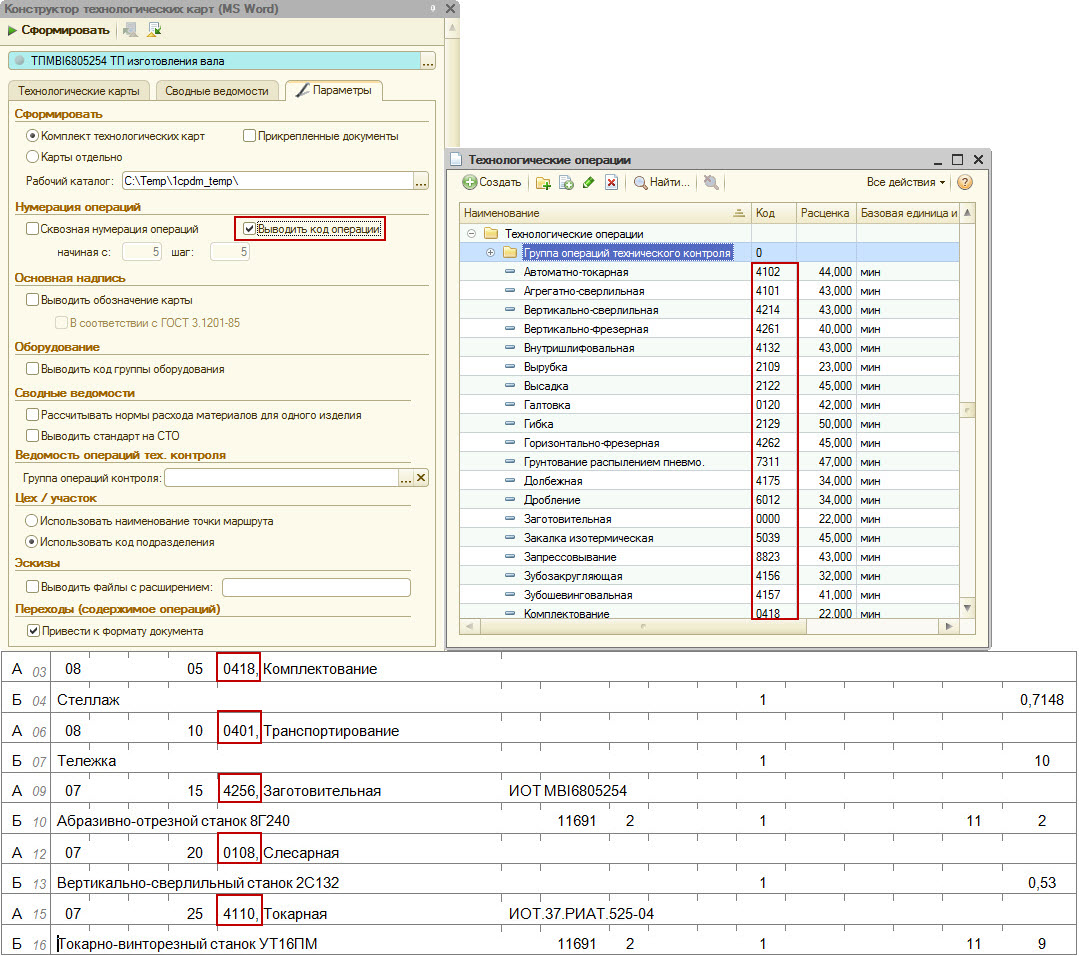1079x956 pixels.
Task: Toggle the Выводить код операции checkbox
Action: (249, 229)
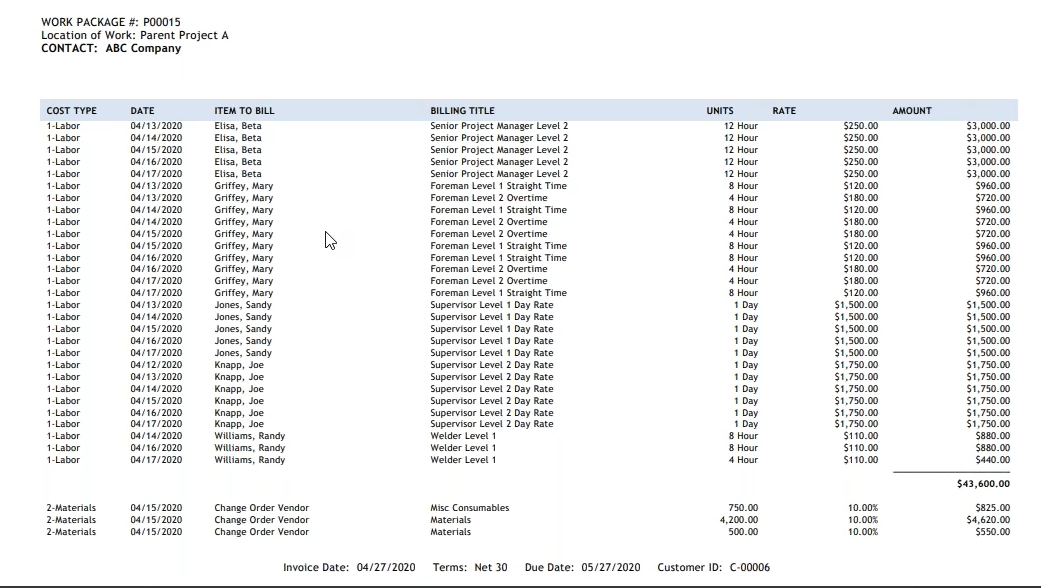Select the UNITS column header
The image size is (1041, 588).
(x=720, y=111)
========================================
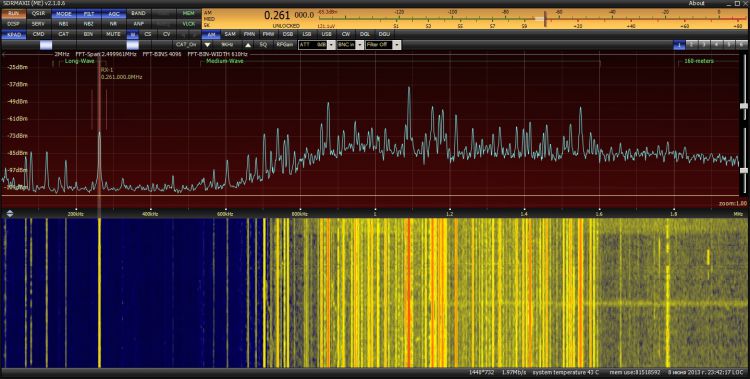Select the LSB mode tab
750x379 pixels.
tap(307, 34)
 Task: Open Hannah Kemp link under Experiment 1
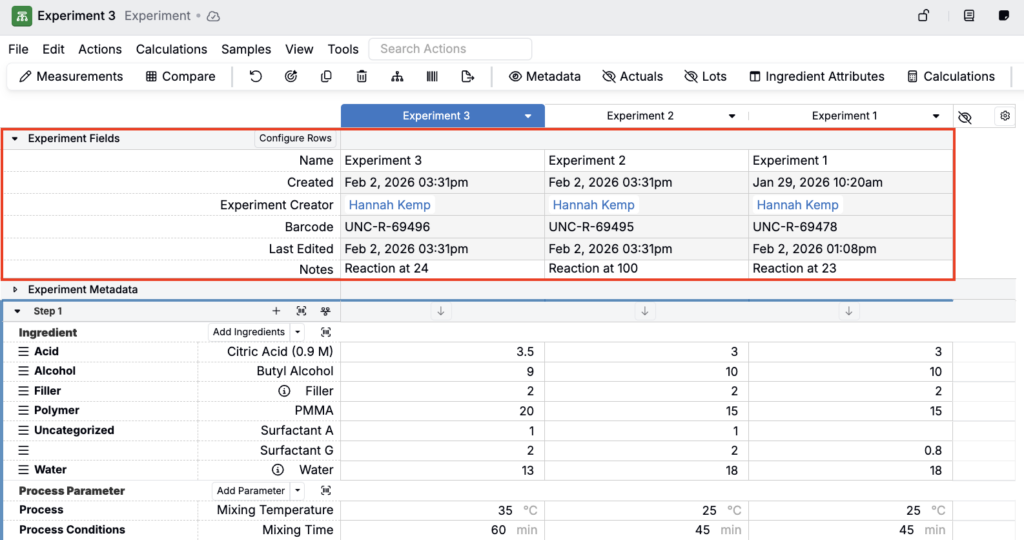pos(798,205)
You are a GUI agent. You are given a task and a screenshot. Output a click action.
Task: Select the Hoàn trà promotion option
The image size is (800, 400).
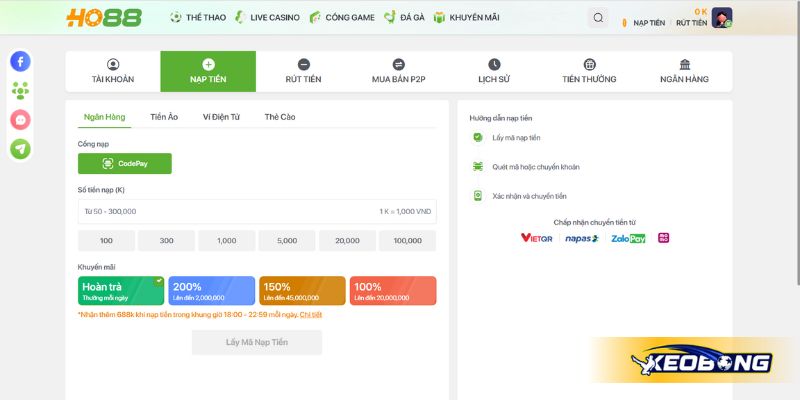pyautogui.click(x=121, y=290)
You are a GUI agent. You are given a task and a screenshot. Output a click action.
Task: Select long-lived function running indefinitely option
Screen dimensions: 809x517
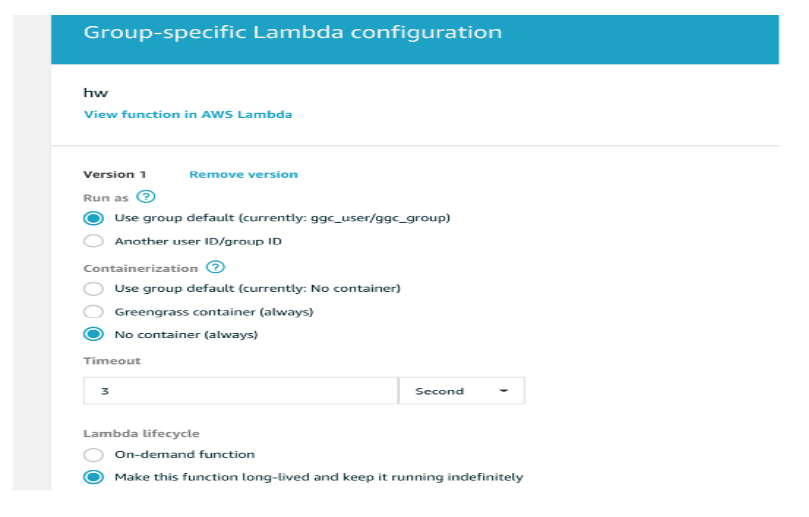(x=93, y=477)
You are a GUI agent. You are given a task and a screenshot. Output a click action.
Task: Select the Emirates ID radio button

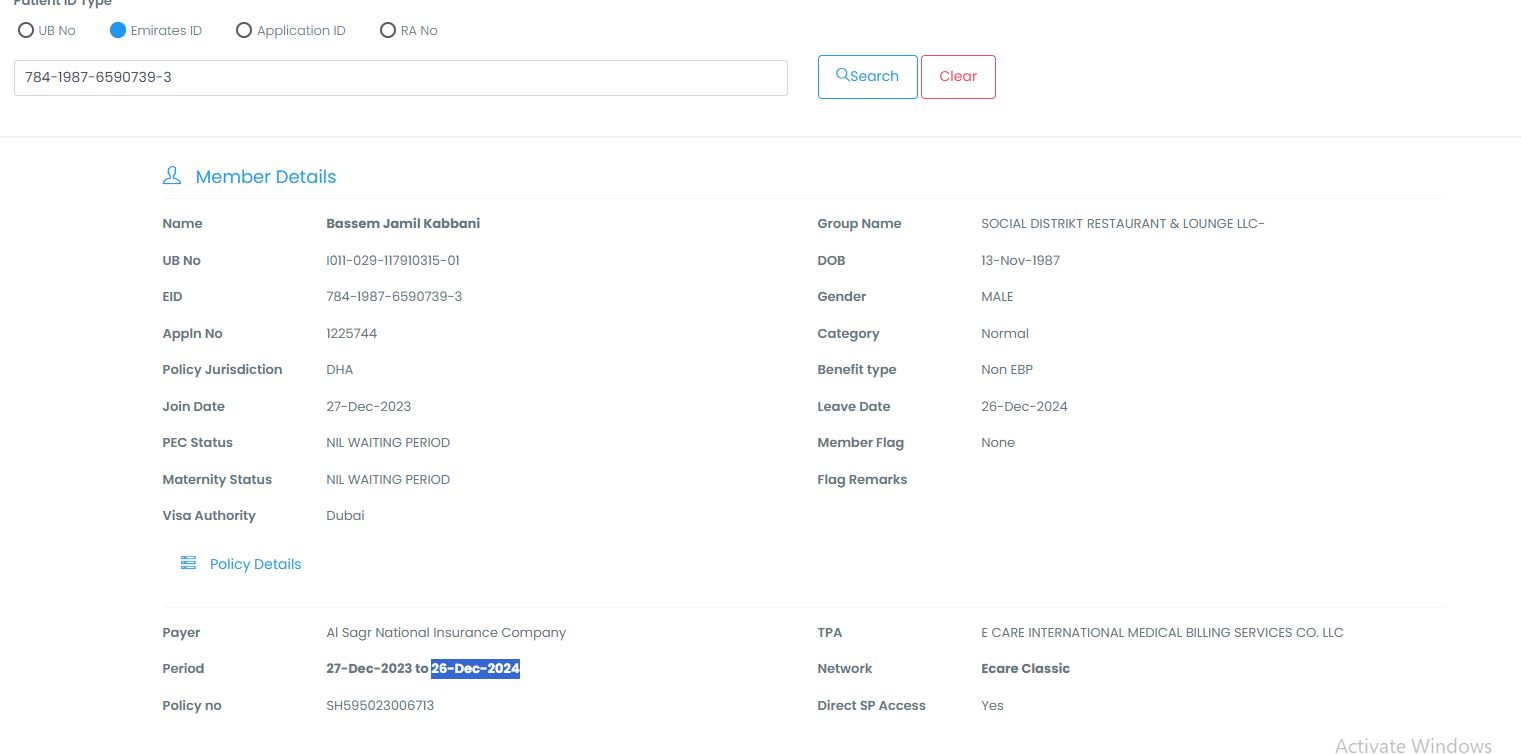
========================================
## ACTIVITY
Return the stretch of data that begins with the line showing "Screen dimensions: 809x517" and goes on through the line showing "Task: Select the Emirates ID radio button", exactly, with pictures removed.

## EXPECTED OUTPUT
Screen dimensions: 809x517
(x=93, y=477)
You are a GUI agent. You are given a task and a screenshot. Output a click action.
Task: Select the Emirates ID radio button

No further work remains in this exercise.